Neither the pope (even when he speaks ex cathedra) nor God in all his/her/its iterations count because no one agrees that either of them are always right. We already have popes and gods, and people still think the planet is 6,000 years old and that vaccines are dark magic.
This hypothetical omniscient authority would serve two purposes. The first is to tell everyone what is real — like climate change and dinosaurs. The second is to tell people that they’re wrong and then make them feel really bad about it.
The ferocity of the imparted shame would be proportionate to the person’s degree of wrongness and to the virulence with which they expressed their wrongness.

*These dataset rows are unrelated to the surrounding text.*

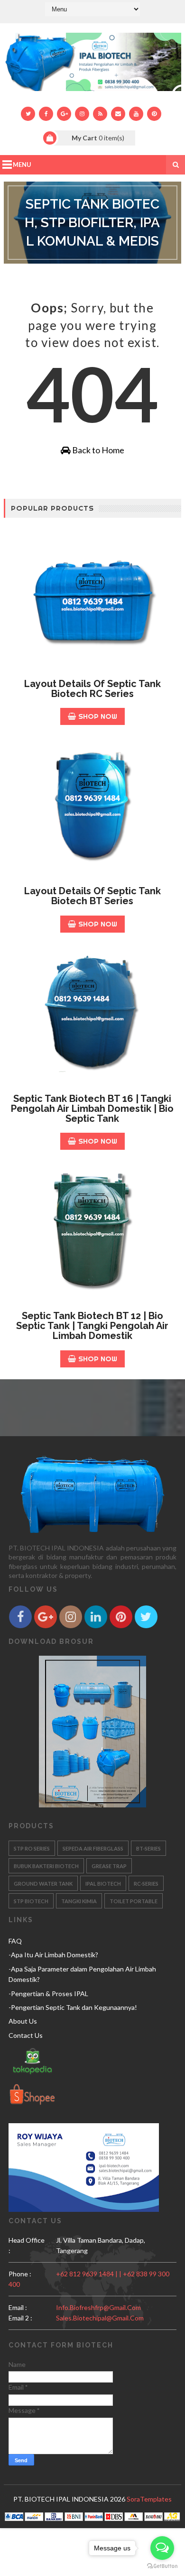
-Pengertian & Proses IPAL (48, 1993)
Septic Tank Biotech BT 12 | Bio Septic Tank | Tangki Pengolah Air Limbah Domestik (92, 1325)
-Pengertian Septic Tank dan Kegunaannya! (73, 2007)
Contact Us (26, 2035)
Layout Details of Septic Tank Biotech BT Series (92, 896)
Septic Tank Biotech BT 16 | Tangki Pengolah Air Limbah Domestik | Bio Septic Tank (92, 1108)
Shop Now (97, 716)
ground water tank (43, 1883)
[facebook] (46, 114)
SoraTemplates (149, 2499)
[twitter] (28, 114)
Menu (22, 164)
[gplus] (64, 114)
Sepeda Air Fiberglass (93, 1848)
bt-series (148, 1848)
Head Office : (27, 2245)
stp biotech (31, 1901)
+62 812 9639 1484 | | (89, 2274)
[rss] (100, 114)
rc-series (146, 1883)
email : (18, 2307)
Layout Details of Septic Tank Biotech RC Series (92, 688)
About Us (23, 2021)
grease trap (109, 1866)
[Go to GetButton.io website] (162, 2566)
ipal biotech (103, 1883)
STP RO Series (32, 1848)
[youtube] (136, 114)
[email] (118, 114)
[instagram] (82, 114)
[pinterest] (154, 114)
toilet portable (133, 1901)
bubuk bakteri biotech (46, 1866)
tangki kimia (79, 1901)
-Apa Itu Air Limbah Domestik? (53, 1955)
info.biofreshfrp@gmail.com (98, 2307)
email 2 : (20, 2318)
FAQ (15, 1941)
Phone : (20, 2274)
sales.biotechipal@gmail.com (100, 2318)
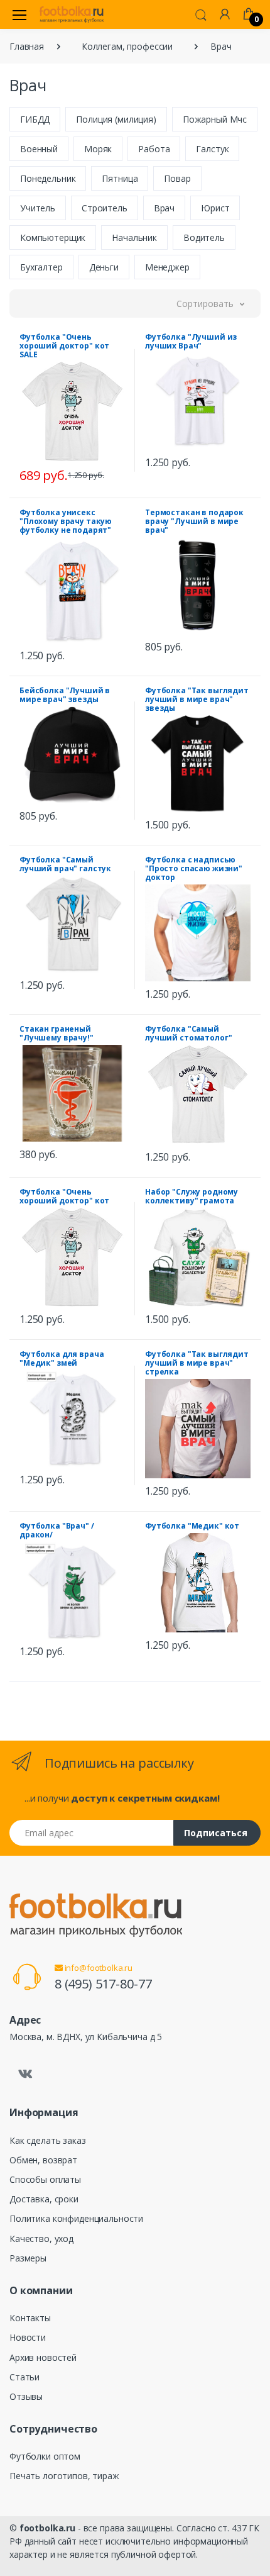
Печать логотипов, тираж (64, 2476)
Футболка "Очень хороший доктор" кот (64, 1196)
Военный (39, 149)
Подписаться (215, 1833)
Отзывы (26, 2396)
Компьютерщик (52, 237)
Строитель (104, 208)
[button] (201, 13)
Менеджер (167, 267)
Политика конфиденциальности (76, 2218)
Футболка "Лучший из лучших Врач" (191, 341)
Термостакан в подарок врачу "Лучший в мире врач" (194, 521)
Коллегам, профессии (127, 46)
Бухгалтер (41, 267)
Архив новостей (43, 2357)
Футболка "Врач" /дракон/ (56, 1530)
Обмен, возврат (43, 2160)
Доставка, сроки (43, 2199)
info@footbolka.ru (97, 1967)
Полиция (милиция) (116, 119)
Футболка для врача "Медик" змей (61, 1358)
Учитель (37, 208)
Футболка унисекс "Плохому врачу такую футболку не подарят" (65, 521)
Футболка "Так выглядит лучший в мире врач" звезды (197, 699)
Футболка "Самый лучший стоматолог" (188, 1033)
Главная (26, 46)
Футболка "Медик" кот (192, 1525)
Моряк (98, 149)
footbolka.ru (47, 2528)
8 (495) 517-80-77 (103, 1983)
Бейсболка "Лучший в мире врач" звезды (64, 695)
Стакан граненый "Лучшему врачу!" (56, 1033)
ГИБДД (35, 119)
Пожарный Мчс (215, 119)
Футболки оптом (44, 2456)
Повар (177, 178)
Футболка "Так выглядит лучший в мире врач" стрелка (197, 1363)
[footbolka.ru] (72, 14)
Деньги (104, 267)
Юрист (215, 208)
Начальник (134, 237)
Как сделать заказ (47, 2140)
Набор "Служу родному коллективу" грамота (191, 1196)
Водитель (204, 237)
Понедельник (47, 178)
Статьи (24, 2377)
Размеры (27, 2258)
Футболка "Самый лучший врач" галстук (65, 864)
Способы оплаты (45, 2179)
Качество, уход (41, 2238)
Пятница (120, 178)
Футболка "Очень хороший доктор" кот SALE (64, 346)
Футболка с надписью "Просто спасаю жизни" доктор (193, 868)
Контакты (30, 2318)
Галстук (212, 149)
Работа (154, 149)
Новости (27, 2337)
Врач (164, 208)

The explanation would be whatever it takes to inform the person letting children die of measles that their opinions are not the same as science, that they, as an entity, are not contributing in a positive way to human progress, and that they will be remanded in perpetuity to the kiddie table, where they will have no responsibilities other than to be quiet when adults are talking.
That vaccine skeptics exist — and that there are enough of them to cause a measles outbreak — is astonishing. We, as a people, have achieved new levels of dumb.
I understand that science is hard. There’s a lot of math and Latin words and concepts that aren’t predicated on talking shrubs or a reanimated corpse flying into outer space. But a part of being smart is knowing that you’re not smart. Things are going to be beyond the power of your brain. Confronted with these things, it is essential to defer to those with more potent minds, those who went to a lot of school and those who do math.
When people don’t — when people refuse to accept that they may not know things — it endangers the rest of us.